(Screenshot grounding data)
──────────────────────────────

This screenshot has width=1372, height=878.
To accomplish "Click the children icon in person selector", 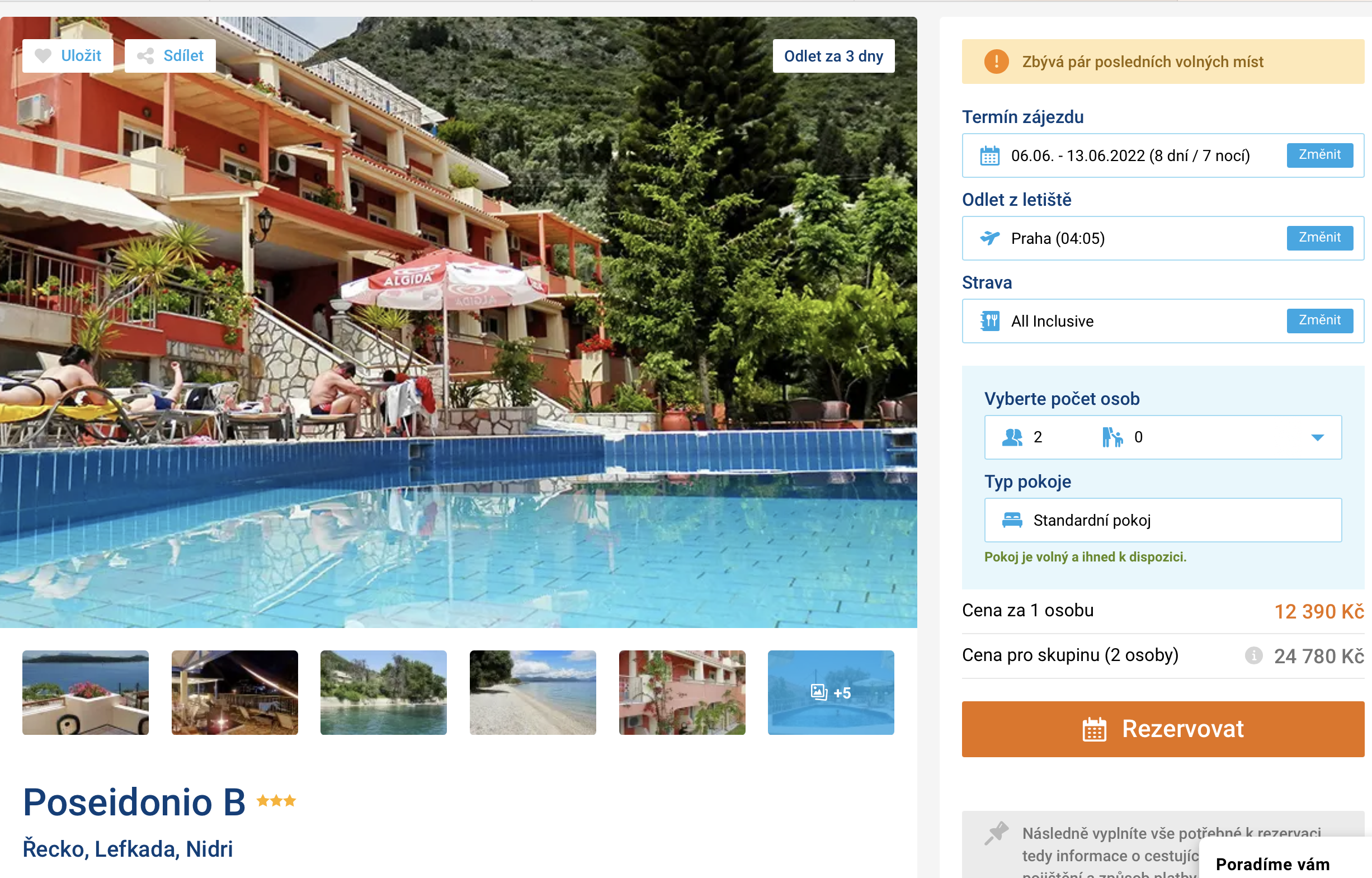I will pyautogui.click(x=1112, y=437).
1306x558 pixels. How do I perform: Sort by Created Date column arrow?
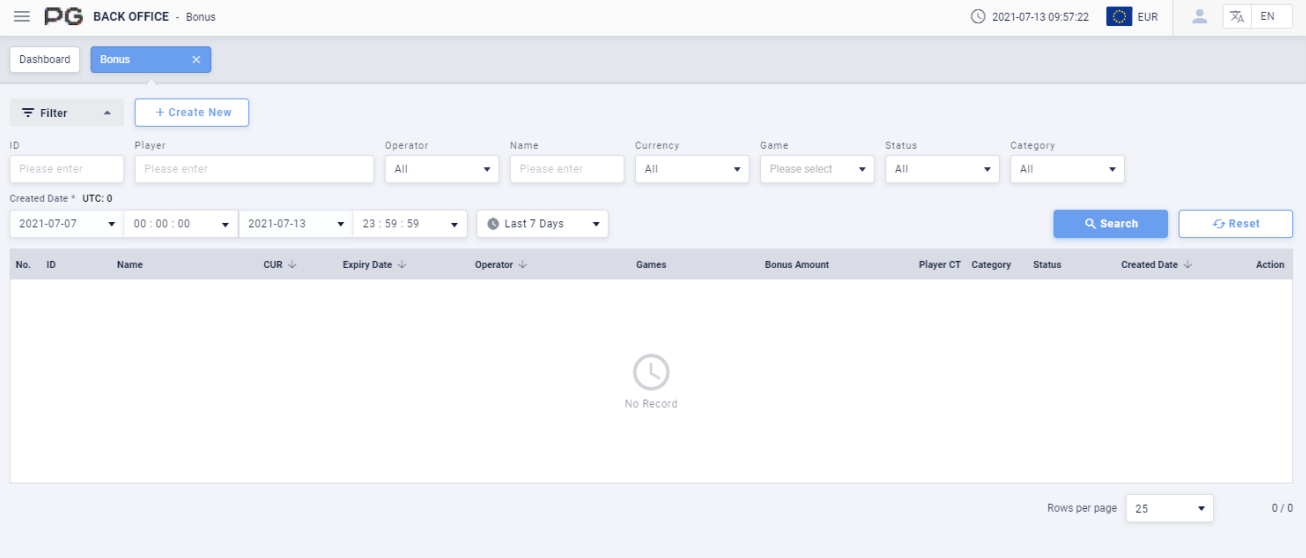(1188, 265)
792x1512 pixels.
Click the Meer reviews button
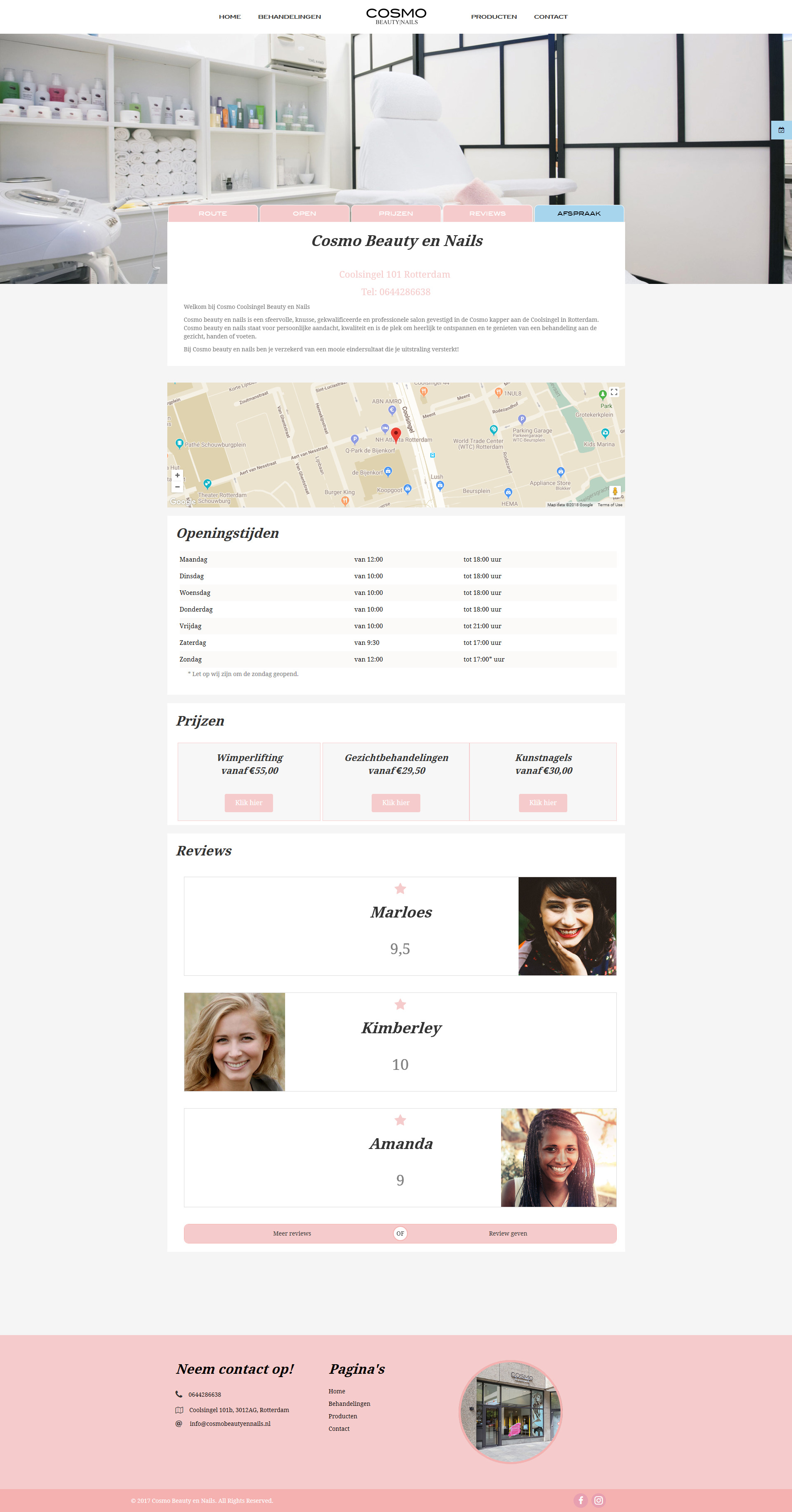pyautogui.click(x=292, y=1233)
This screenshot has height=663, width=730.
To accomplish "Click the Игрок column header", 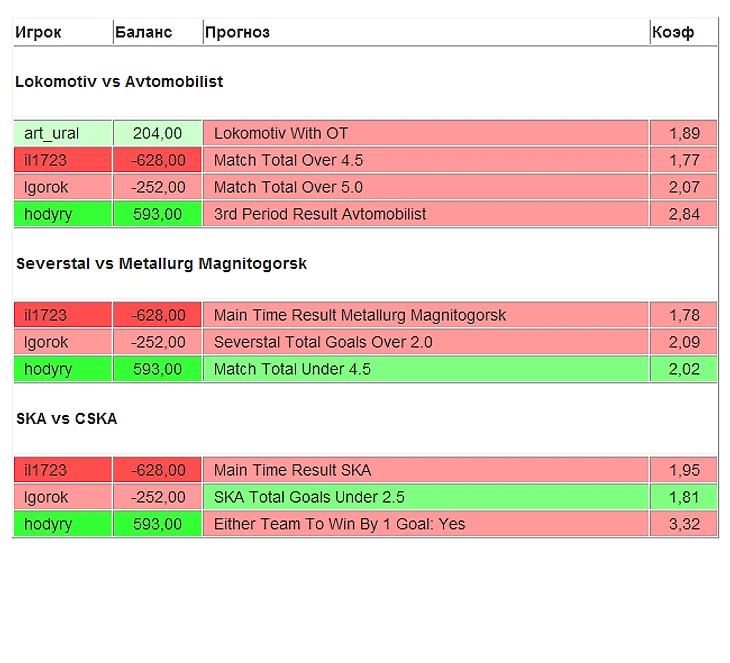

──────────────────────────────

TASK TO CARRY OUT: Only the lines from the one containing "792x1512 pixels." through the end of the records above should be retyped, exactly as they stand, with any pictures left out.

RESPONSE BOX:
792x1512 pixels.
Click the Meer reviews button
pyautogui.click(x=292, y=1233)
This screenshot has height=663, width=730.
To accomplish "Click the Игрок column header", 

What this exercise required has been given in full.